交通事故被害に遭われた方の中には,事故による障害が将来に渡っても残ってしまう方も数多くいらっしゃいます。
このような将来にわたっても残存してしまう障害を後遺障害といいます。
自動車事故における後遺障害の有無は,第1次的には,損害保険料率算出機構という機関が認定するのであり,主治医が判断するものではありません。
後遺障害等級認定の申請をする際には,主治医の先生に後遺障害診断書を記載していただく必要がありますが,後遺障害診断書を記載してもらったからといって,必ずしも後遺障害が認定されるものでないことには注意が必要です。

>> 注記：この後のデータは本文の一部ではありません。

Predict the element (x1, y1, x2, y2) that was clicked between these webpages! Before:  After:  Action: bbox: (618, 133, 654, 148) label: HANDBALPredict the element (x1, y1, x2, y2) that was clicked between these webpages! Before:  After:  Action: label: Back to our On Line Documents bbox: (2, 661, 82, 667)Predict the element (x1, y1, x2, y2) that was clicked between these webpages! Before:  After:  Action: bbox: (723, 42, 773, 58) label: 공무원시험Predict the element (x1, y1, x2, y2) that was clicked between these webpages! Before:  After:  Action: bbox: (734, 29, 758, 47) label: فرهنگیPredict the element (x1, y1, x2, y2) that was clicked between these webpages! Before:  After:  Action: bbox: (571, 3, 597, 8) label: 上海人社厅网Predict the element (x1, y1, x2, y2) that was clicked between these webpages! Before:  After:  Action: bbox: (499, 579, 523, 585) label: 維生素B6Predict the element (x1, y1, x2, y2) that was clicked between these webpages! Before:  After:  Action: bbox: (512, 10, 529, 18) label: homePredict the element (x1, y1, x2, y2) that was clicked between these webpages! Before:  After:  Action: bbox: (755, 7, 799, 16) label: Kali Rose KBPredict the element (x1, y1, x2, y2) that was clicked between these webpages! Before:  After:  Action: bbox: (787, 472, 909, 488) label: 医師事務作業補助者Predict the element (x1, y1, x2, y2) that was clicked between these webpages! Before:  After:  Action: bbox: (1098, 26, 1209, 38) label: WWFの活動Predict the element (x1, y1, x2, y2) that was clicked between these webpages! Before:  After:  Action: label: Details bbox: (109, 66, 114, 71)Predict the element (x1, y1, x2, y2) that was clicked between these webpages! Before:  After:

損害保険料率算出機構で後遺障害が認定された場合や損害保険料率算出機構で後遺障害が認定されなくとも別途裁判所で後遺障害が認定された場合は,通常,逸失利益が発生します。
Q具体的な計算方法とは?
A
逸失利益は,将来得られたはずの利益をいうため,その性質上,将来の予測を含みます。
それゆえ,ある程度の擬制に基づいて算定せざるを得ません。
そこで,法的には,逸失利益を「基礎収入額×労働能力喪失率×労働能力喪失期間に対応するライプニッツ係数」として計算します。
基礎収入は,給与所得者の場合,原則として,事故前の収入を基礎として算出されます。
労働能力喪失率は,原則として,後遺障害の等級に応じて決められています。
例えば,後遺障害等級認定第14級であれば,労働能力喪失率は5%となります。
労働能力喪失期間は,原則として,症状固定時の年齢から67歳までの期間をいいますが,後遺障害等級14級9号の場合は,5年間程度に制限されることが通常です。
もっとも,先に述べたように,逸失利益は,将来の予測を含むため,逸失利益の有無および程度をめぐって争いとなることは少なくないです。
主張・立証内容によっては,逸失利益に対する賠償額が原則よりも高く認められる場合もありますし,低く認められてしまう場合もあります。